Published 1 September 2017

Harvard experts offer advice on how best to help. “There is a natural inclination for generous people to send supplies of all sorts,” says Arnold Howitt, co-founder and co-director of the Program on Crisis Leadership at the Harvard Kennedy School. “We don’t know exactly what displaced people need, and the task of unpacking, sorting, and routing various items that randomly arrive in the disaster area is usually well beyond the constrained capabilities of the aid providers on the scene.”

As Texas and Louisiana residents continued to reel from the devastating effects of Hurricane Harvey, many people elsewhere have felt the urge to send clothing, diapers, or canned goods to help.

Hold the diapers, Harvard experts suggest. Instead, send money.

“Food or clothing rarely get to the right people,” agreed Michael VanRooyen, director of the Harvard Humanitarian Initiative, who has worked as an emergency physician in more than thirty countries struck by war and natural disasters. “They rarely help, and often clog up the relief pipeline and create an economic downstream effect as well.”

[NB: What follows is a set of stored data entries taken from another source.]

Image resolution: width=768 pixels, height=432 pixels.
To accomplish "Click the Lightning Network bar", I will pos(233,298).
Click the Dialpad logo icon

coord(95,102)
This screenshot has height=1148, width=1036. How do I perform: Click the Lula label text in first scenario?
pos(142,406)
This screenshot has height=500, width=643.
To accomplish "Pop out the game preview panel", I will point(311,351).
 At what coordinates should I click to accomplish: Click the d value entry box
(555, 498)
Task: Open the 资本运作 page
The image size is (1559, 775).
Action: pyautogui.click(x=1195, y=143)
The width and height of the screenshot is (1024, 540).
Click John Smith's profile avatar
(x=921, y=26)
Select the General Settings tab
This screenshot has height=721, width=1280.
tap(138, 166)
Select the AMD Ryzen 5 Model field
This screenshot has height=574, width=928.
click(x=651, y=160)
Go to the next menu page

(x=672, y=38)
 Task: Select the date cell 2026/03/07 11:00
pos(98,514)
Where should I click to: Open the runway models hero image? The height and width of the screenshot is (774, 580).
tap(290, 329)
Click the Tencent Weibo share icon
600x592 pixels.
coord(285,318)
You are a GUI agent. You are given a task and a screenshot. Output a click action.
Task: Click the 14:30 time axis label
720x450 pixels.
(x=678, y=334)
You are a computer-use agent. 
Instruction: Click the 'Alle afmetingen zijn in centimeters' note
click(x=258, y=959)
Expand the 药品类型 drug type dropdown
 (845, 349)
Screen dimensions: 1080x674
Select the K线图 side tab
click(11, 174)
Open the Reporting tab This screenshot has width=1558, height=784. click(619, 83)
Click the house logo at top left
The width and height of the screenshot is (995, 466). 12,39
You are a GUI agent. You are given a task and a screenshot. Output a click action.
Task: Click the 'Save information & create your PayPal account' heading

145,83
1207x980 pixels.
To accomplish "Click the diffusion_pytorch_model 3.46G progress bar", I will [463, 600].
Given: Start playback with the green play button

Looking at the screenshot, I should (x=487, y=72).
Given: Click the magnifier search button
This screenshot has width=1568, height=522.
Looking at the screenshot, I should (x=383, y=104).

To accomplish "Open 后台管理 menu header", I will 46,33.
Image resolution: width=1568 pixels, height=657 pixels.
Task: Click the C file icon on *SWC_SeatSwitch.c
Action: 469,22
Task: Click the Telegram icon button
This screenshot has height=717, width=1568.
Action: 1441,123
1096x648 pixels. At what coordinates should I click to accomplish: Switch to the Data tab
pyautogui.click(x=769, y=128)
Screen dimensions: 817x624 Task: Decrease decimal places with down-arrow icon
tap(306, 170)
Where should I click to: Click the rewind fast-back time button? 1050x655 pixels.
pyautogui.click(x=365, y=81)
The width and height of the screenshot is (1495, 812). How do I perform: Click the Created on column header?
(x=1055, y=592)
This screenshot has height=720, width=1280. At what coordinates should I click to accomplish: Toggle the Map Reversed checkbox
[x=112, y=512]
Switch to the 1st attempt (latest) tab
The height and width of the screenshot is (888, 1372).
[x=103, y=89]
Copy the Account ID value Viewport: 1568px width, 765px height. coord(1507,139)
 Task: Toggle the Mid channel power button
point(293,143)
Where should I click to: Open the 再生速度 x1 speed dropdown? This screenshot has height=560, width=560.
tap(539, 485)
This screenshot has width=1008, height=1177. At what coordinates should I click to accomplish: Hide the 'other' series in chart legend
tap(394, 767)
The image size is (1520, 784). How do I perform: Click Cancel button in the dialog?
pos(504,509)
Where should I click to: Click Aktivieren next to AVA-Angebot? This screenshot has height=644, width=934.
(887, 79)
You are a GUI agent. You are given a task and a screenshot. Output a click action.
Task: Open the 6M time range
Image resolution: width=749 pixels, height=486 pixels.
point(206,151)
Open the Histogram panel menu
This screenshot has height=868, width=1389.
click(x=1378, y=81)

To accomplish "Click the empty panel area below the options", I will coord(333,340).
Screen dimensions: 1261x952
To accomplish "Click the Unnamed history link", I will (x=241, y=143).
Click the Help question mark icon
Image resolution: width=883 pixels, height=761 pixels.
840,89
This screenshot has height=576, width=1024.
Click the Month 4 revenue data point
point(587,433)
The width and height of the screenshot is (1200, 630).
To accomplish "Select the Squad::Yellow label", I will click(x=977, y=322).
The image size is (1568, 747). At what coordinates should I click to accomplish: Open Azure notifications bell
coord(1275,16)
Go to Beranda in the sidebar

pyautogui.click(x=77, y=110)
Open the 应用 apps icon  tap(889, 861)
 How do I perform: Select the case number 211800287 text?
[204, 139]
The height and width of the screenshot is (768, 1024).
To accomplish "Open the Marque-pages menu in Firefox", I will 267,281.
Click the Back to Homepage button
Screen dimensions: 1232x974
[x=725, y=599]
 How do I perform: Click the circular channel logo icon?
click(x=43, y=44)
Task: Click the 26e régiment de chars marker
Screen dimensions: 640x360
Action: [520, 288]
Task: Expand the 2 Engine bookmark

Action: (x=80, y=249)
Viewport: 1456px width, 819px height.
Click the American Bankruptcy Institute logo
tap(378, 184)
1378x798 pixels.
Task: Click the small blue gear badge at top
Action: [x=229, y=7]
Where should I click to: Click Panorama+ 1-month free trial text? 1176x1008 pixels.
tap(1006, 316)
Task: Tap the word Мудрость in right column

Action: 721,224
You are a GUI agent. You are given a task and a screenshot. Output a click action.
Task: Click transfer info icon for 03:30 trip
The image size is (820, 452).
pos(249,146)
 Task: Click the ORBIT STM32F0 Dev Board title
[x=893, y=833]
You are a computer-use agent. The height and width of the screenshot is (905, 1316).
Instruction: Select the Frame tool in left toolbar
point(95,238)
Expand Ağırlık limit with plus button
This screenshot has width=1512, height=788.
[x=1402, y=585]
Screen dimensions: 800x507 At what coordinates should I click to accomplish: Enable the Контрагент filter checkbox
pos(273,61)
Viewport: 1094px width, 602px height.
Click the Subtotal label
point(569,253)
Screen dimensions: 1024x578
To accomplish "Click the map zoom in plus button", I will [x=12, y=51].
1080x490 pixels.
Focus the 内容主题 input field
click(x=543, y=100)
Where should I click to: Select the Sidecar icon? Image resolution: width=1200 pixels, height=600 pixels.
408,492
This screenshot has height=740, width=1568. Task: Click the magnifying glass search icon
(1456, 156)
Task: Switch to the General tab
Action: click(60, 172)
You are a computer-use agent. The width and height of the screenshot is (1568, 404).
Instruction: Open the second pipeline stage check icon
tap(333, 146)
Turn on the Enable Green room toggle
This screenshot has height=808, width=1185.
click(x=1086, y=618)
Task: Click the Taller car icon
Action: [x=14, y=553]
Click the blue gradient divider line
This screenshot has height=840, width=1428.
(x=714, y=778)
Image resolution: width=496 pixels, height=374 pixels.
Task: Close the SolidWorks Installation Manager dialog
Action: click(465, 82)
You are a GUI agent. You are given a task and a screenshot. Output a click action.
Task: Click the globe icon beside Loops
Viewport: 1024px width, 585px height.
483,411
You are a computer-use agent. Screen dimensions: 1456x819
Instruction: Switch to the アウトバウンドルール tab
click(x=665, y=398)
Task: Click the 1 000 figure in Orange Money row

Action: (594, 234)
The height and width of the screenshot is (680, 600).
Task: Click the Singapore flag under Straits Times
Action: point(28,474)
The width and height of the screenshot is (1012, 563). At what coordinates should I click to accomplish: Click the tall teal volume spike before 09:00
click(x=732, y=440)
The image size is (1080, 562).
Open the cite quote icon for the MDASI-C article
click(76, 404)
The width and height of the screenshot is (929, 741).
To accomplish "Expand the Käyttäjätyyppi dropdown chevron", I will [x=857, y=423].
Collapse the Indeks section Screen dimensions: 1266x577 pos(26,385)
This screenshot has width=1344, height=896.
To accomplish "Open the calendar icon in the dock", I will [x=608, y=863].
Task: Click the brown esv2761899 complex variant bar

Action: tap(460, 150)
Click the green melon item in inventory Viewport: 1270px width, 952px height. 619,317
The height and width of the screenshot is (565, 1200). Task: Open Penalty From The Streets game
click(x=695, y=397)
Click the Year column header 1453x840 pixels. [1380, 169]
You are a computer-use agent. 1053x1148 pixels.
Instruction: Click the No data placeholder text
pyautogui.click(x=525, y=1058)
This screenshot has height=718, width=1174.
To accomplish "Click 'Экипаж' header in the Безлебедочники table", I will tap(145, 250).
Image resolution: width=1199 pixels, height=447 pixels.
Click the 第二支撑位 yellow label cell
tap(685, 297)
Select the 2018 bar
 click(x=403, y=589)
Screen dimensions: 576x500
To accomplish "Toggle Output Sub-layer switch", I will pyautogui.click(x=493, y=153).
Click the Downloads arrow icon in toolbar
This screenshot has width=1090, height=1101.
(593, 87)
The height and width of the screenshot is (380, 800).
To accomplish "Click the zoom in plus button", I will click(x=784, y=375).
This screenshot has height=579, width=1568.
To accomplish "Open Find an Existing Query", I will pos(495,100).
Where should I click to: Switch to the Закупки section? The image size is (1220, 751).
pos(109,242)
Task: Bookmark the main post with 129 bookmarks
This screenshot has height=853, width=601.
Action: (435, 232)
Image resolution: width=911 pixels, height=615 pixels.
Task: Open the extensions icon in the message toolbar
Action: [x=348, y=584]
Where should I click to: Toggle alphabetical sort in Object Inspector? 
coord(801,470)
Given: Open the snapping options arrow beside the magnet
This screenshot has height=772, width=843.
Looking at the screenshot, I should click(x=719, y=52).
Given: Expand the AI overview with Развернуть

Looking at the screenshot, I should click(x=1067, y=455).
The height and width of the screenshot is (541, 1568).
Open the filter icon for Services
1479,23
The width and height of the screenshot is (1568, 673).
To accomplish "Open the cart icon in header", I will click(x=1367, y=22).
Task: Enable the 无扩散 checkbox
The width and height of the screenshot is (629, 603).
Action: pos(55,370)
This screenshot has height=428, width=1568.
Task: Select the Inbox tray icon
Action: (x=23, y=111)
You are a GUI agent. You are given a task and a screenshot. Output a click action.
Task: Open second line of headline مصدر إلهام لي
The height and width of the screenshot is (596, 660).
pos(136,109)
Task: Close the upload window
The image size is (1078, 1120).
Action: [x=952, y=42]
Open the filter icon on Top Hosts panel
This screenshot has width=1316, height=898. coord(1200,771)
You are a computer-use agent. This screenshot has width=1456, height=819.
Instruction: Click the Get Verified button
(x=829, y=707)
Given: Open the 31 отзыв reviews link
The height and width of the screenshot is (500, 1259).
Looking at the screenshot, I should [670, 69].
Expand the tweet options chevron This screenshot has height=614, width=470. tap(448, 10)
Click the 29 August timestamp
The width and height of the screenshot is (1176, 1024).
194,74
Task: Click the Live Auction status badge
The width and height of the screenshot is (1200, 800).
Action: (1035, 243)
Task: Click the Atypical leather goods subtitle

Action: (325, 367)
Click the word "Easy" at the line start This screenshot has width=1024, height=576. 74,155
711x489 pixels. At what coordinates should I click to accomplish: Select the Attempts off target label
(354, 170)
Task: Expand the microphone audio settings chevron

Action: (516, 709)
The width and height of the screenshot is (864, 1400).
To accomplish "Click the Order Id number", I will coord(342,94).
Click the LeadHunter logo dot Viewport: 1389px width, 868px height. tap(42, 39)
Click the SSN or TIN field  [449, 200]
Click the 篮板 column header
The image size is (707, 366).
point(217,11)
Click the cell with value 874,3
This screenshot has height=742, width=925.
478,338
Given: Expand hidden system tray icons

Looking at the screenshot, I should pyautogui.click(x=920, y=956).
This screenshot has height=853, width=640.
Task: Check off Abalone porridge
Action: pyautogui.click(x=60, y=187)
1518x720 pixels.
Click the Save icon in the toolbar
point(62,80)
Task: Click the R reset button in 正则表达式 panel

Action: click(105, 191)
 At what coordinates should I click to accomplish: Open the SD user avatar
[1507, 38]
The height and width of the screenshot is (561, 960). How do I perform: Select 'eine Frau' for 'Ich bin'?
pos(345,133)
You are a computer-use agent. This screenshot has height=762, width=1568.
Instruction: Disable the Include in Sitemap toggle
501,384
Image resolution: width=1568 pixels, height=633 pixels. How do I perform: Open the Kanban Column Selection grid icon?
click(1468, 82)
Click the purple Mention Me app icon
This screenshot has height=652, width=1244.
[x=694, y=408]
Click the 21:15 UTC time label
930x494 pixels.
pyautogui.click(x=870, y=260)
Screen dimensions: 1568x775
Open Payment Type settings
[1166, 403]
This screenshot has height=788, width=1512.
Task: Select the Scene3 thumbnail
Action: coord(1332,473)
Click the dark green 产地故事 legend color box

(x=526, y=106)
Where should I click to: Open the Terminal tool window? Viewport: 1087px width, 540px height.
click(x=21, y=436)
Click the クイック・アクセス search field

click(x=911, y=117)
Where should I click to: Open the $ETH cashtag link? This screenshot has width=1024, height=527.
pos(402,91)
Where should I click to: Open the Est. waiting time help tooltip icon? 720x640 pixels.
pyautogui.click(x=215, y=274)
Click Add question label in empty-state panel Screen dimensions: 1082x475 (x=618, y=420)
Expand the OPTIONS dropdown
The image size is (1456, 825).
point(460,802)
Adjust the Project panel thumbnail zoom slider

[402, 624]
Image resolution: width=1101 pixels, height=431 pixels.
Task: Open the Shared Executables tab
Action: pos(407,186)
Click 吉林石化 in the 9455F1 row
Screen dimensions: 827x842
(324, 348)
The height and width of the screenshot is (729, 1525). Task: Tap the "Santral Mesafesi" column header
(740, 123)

On Harvard’s campus, the College’s Texas natives were organizing a candlelight vigil on the steps of Memorial Church for Friday at 8 p.m. to show solidarity with Harvey’s victims and to raise funds to help them.

Trey Sexton, co-president of the Texas Club of Harvard College, said students whose families are affected will speak at the event, and others will read statements from those trapped in Houston. The vigil will be followed by a fundraising reception, where computers will be set up to accept donations.

“We did not want to sit back and do nothing,” Sexton said, adding that the students’ response was an effort “to be conscious of what is going on, to learn how to help, and to take a moment to send thoughts and prayers to those affected.”

In Texas, Harvard-affiliated Massachusetts General Hospital had four staff members working with a federal disaster team on Thursday, and expected to deploy ten more shortly.

“The effects wrought by Hurricane Harvey have been devastating and our thoughts and prayers go out to those in Texas and Louisiana, as well as their concerned friends and loved ones elsewhere,” said Harvard President Drew Faust. “In the face of this tragedy, I am heartened by the response of volunteers in the affected areas, by the many organizations committed to providing assistance, and by the outpouring of support from members of the Harvard community eager to do what they can to help individuals with the long and arduous process of rebuilding their lives and their communities.”

The most effective relief is to donate to organizations working on the ground because they know what is needed, recommend Arnold Howitt and Herman B. “Dutch” Leonard, founders and co-directors of the Program on Crisis Leadership at the Harvard Kennedy School (HKS), in an interview posted on the School’s website.